Kenneth Catania set out to create an equation through which one could know how much electricity an electric eel can provide in one of its attacks. Discover below how he achieved his mission and what he discovered.

The experiment

Kenneth Catania is a biologist at the Vanderbilt University in Nashville, who knows how much it hurts to be electrocuted by electric eels, as he has measured the strength of a defensive electrical attack against a potential real predator, himself.

Catania placed his arm inside a tank with an electric eel of 40 centimeters long (relatively small in comparison with the average dimensions of these animals) and determined, in amperes, the electric current that flowed in him when the eel attacked.

The experiment
Via: Science News

What did he achieve?

This experiment happens to be the last study of Catania of a research body, in which it analyzed the complexities of the behavior of an electrical eel.

Jason Gallant, a biologist who runs the Michigan State University’s Electric Fish Laboratory in East Lansing, did not participate in the experiment, however he commented that the way electric eels have been described by biologists in the past has been quite primitive, but with the studies of Catania, one can assert that what the electric eel does when it attacks is to take the electrical capacity that it has and to use it to its absolute advantage, in a very sophisticated and deliberate way.

Electric eels use their electric current to navigate, communicate and hunt small prey, being harmless to humans or other predators.
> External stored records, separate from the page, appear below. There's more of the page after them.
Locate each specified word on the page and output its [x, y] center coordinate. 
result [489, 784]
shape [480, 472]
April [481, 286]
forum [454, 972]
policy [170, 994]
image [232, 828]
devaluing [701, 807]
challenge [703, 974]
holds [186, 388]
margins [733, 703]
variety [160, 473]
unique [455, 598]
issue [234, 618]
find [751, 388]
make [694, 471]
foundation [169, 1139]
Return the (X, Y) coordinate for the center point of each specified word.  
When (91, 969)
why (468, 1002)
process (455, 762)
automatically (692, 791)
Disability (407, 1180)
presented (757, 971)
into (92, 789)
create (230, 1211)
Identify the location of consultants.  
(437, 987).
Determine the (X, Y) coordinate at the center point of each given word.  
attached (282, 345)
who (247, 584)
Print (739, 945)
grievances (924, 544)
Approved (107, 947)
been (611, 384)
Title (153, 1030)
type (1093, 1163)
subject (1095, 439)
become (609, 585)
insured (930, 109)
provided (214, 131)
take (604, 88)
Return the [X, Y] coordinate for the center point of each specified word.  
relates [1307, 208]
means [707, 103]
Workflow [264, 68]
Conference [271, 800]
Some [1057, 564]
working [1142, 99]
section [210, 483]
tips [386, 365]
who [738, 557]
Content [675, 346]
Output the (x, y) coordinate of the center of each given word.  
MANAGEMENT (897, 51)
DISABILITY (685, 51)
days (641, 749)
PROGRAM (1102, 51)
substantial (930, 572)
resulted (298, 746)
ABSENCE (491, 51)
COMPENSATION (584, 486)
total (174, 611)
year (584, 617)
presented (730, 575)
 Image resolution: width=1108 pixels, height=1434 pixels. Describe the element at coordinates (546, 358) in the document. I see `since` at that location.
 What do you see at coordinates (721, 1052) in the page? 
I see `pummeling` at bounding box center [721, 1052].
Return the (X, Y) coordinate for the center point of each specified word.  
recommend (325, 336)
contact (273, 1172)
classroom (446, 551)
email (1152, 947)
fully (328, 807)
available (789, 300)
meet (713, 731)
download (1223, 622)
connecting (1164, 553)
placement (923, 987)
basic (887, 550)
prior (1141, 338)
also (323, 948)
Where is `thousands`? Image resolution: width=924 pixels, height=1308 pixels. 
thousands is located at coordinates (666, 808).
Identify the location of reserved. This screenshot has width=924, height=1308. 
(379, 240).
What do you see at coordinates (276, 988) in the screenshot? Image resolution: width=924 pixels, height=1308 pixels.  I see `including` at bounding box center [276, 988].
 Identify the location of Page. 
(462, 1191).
The problem is when these terrestrial predators threaten them, that’s when they come to attack, jumping from the water and electrify the animal with a touch of head.

Kenneth, in his experiment, discovered that, at its peak, the current reached 40 to 50 milliamperes in his arm, painful enough to make him take his hand out of the tank during each test. The biologist compared what he felt during each discharge as something similar to how it feels to touch an electric fence.

Finally…

By the electrical measurements he collected during each of the eel attacks, Catania came up with an equation to estimate the amount of electric current flowing from the eel in his arm.

electrical measurements
Via: National Geographic

He determined that the electric shock was stronger when the electric eel was farther from the water. Which makes sense because when an eel is mostly submerged, most of the electricity dissipates in the water, while, as the eel leaves the water, the only place left for electricity to flow is its head.